▸ **Work task**:
Each line from the one with "Instruction: Click the Alex field label" through the final line of the entries below must be printed exactly, and the pictures must not be.

[Data extracted from a collection]
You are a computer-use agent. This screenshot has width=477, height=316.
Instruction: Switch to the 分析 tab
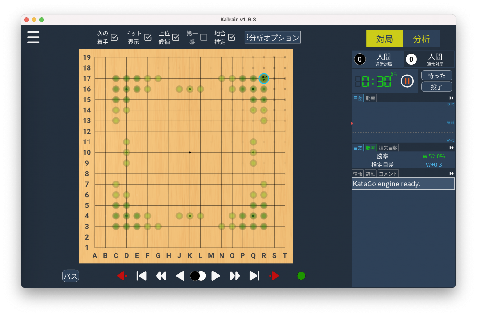point(422,38)
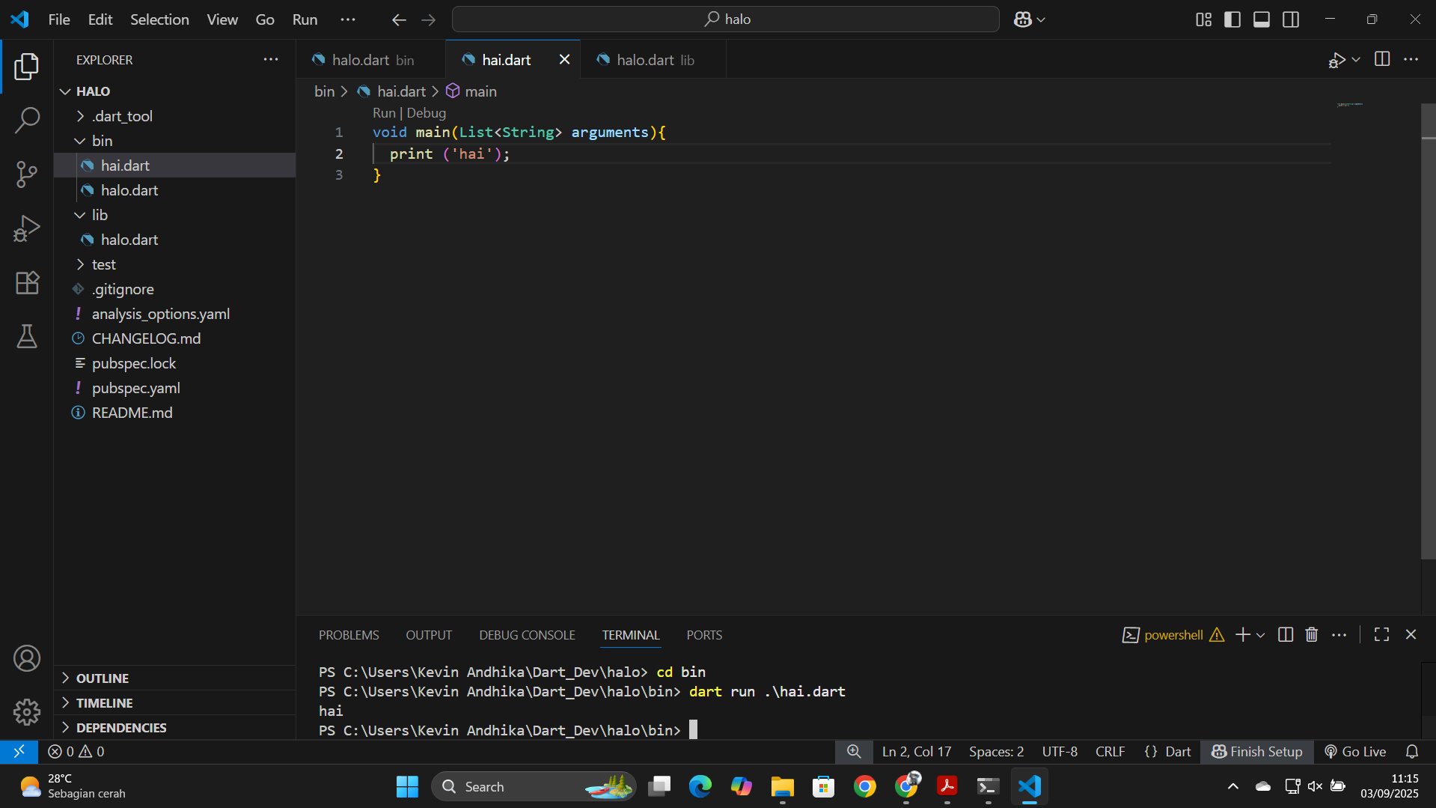Open Run and Debug view
The image size is (1436, 808).
27,228
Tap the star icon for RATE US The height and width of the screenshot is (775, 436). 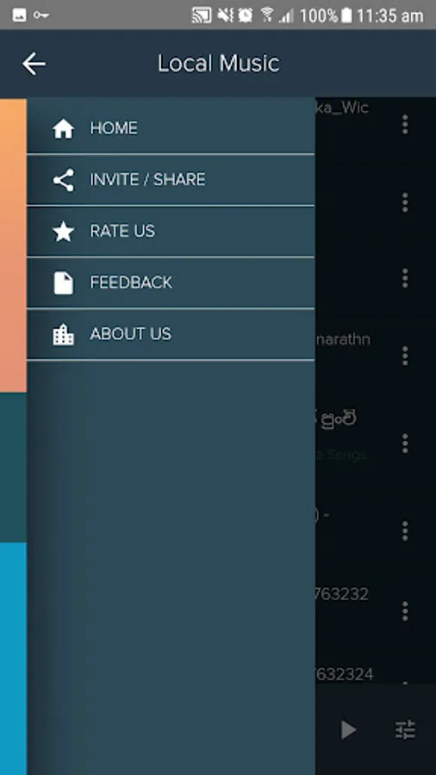(63, 232)
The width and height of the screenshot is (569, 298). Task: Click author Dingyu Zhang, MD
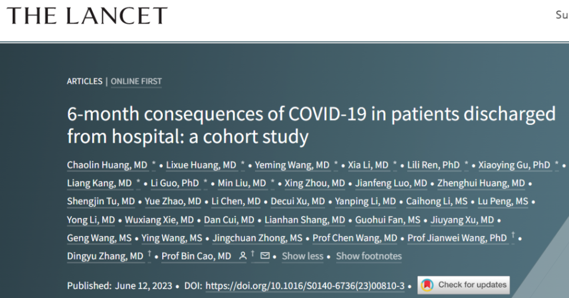(x=105, y=256)

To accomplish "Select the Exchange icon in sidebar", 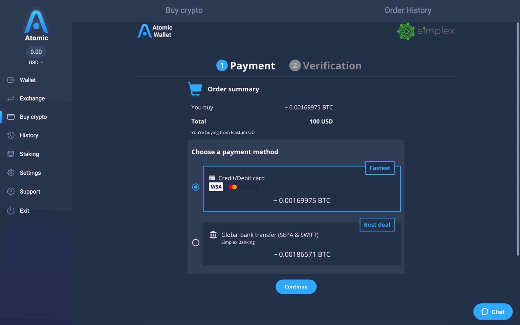I will tap(10, 98).
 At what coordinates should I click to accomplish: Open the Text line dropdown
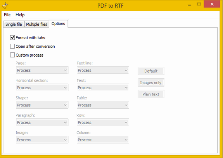(x=103, y=70)
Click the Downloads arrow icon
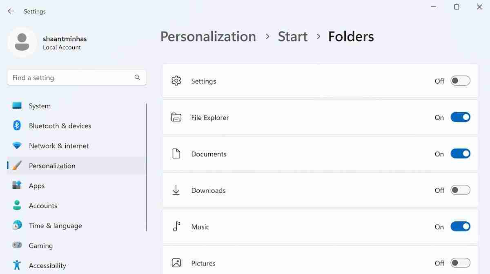This screenshot has width=490, height=274. (176, 190)
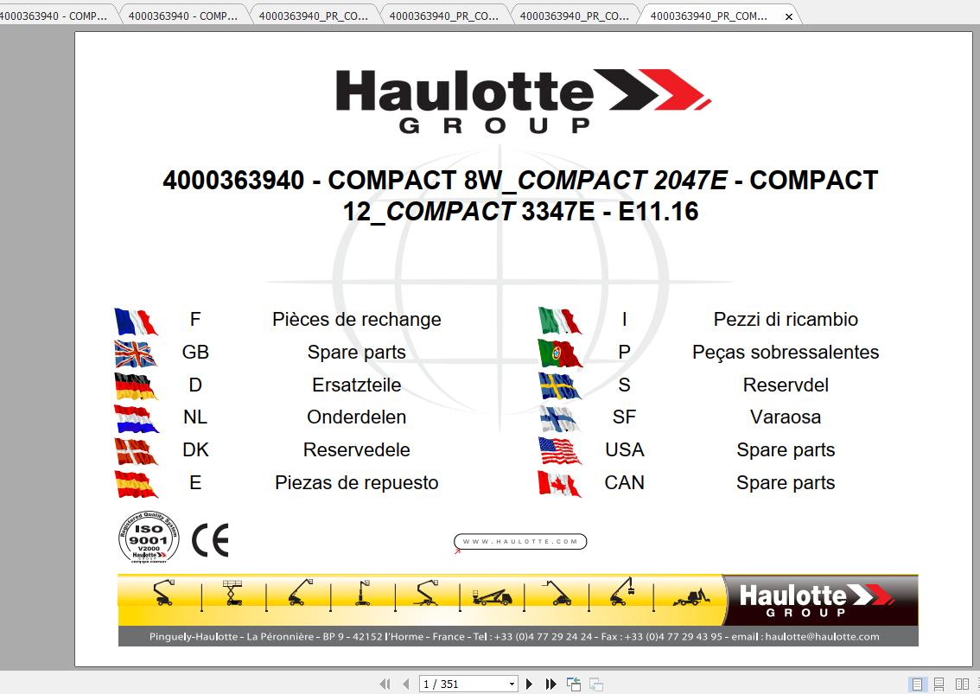Click inside the page number field

pos(449,683)
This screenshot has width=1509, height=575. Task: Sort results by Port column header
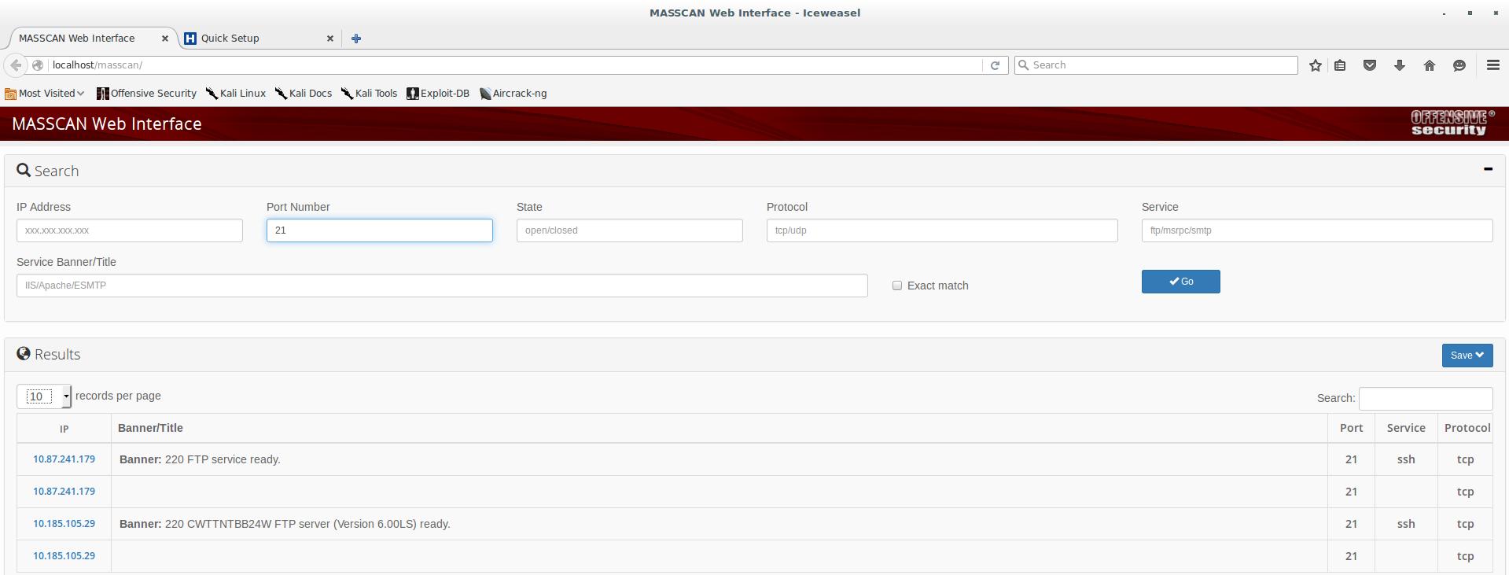coord(1351,428)
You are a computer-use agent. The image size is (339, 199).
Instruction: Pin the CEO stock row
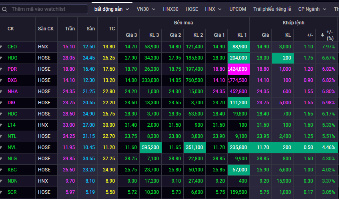pyautogui.click(x=1, y=47)
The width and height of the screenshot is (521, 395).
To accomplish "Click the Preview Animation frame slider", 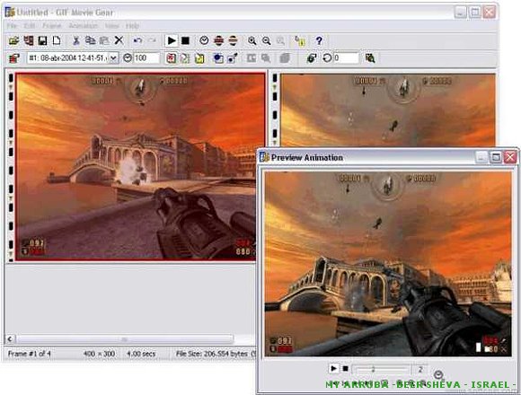I will point(381,369).
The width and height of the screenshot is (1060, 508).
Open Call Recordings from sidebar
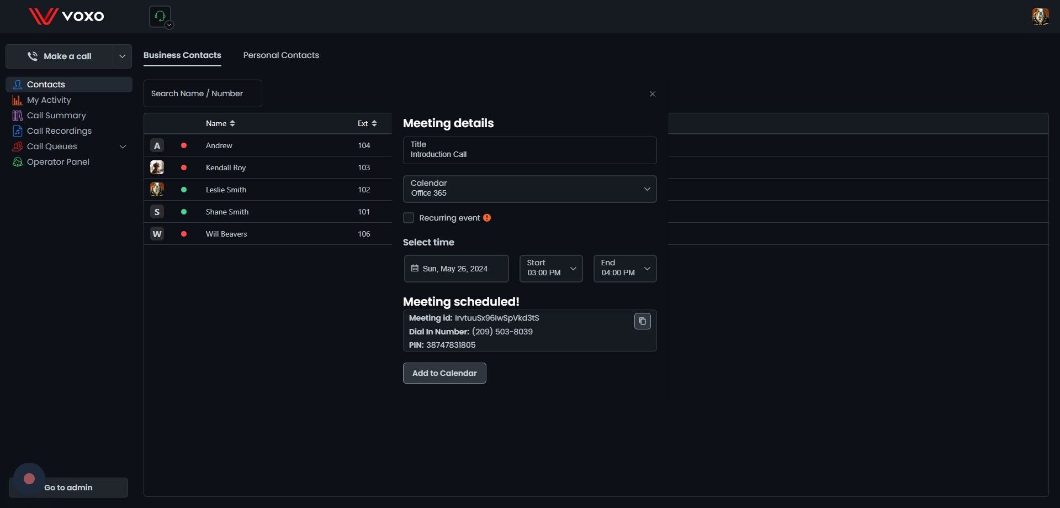coord(59,131)
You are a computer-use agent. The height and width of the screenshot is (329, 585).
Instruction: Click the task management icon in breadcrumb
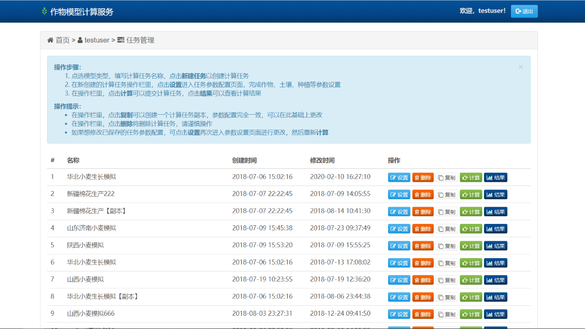121,40

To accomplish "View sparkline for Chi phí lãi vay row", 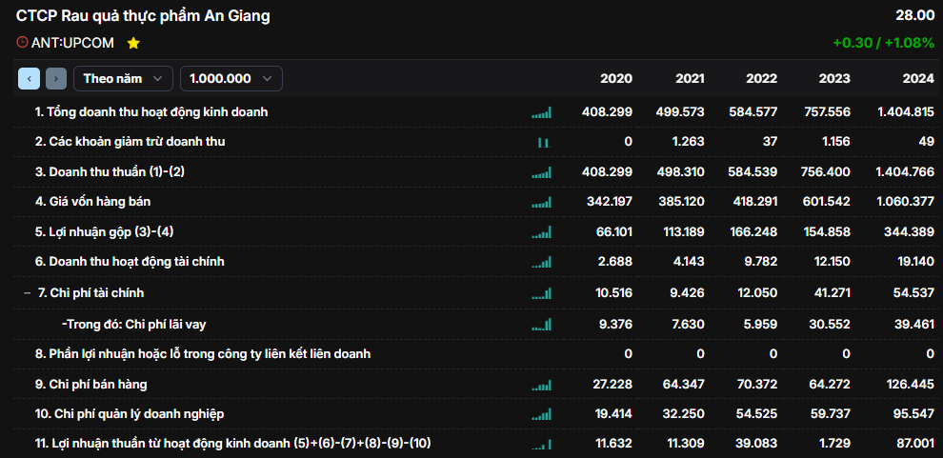I will (542, 325).
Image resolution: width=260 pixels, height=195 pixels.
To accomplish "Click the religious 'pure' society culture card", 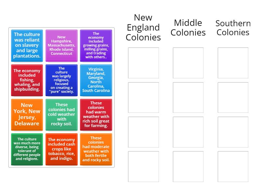I will [x=61, y=80].
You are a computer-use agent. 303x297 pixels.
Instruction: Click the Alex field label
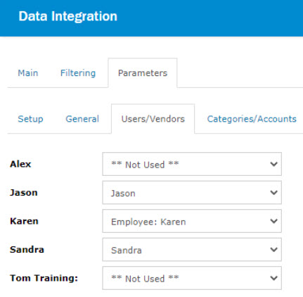click(20, 164)
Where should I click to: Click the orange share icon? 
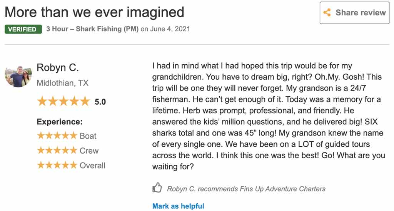(327, 13)
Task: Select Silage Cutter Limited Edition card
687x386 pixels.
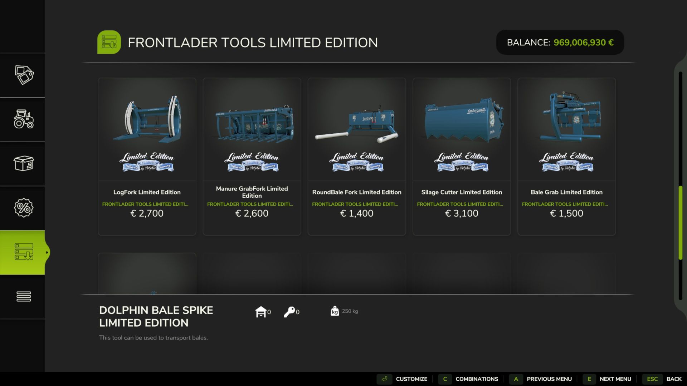Action: point(462,157)
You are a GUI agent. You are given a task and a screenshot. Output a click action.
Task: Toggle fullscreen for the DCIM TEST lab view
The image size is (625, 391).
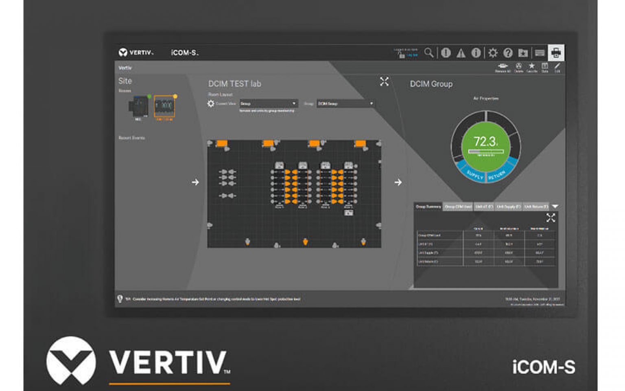(x=384, y=81)
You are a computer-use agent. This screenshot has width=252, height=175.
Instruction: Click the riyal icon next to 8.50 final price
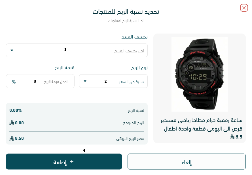click(x=12, y=138)
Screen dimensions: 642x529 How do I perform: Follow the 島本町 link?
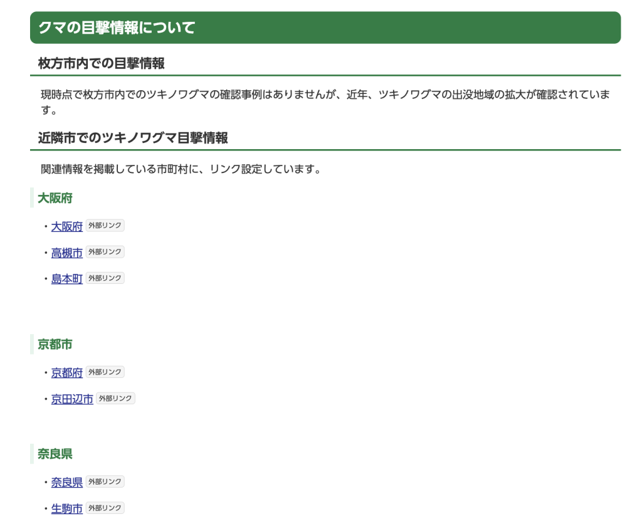66,279
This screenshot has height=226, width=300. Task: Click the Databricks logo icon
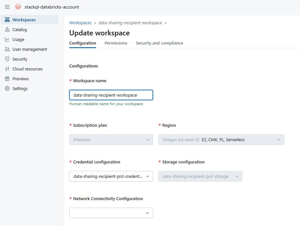18,7
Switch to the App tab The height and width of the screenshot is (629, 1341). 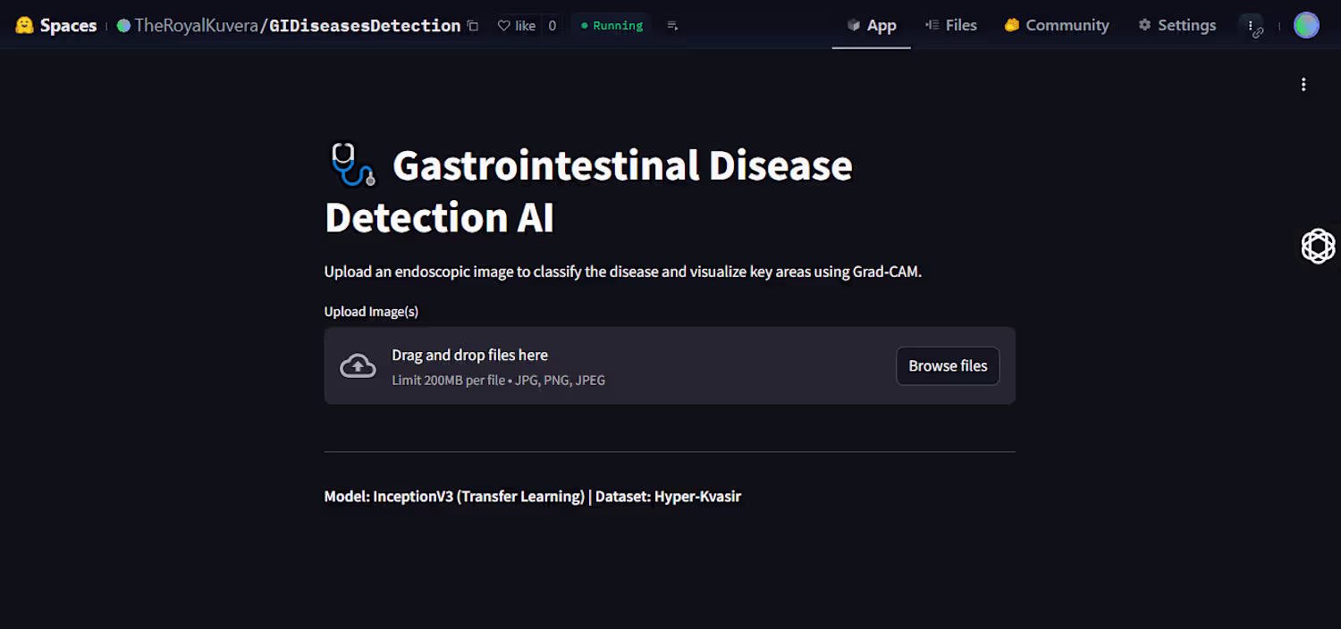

▸ **Completed task**:
Instruction: Click the Alex field label
click(20, 164)
Where should I click to: Click the orange share icon? 
(327, 13)
Task: Select Silage Cutter Limited Edition card
687x386 pixels.
Action: point(462,157)
You are a GUI agent. You are given a task and a screenshot. Output a click action.
Task: Toggle fullscreen for the DCIM TEST lab view
The image size is (625, 391).
(x=384, y=81)
You are a computer-use agent. This screenshot has width=252, height=175.
Instruction: Click the riyal icon next to 8.50 final price
click(x=12, y=138)
Screen dimensions: 642x529 How do I perform: Follow the 島本町 link?
66,279
This screenshot has height=226, width=300. Task: Click the Databricks logo icon
18,7
Switch to the App tab The height and width of the screenshot is (629, 1341). 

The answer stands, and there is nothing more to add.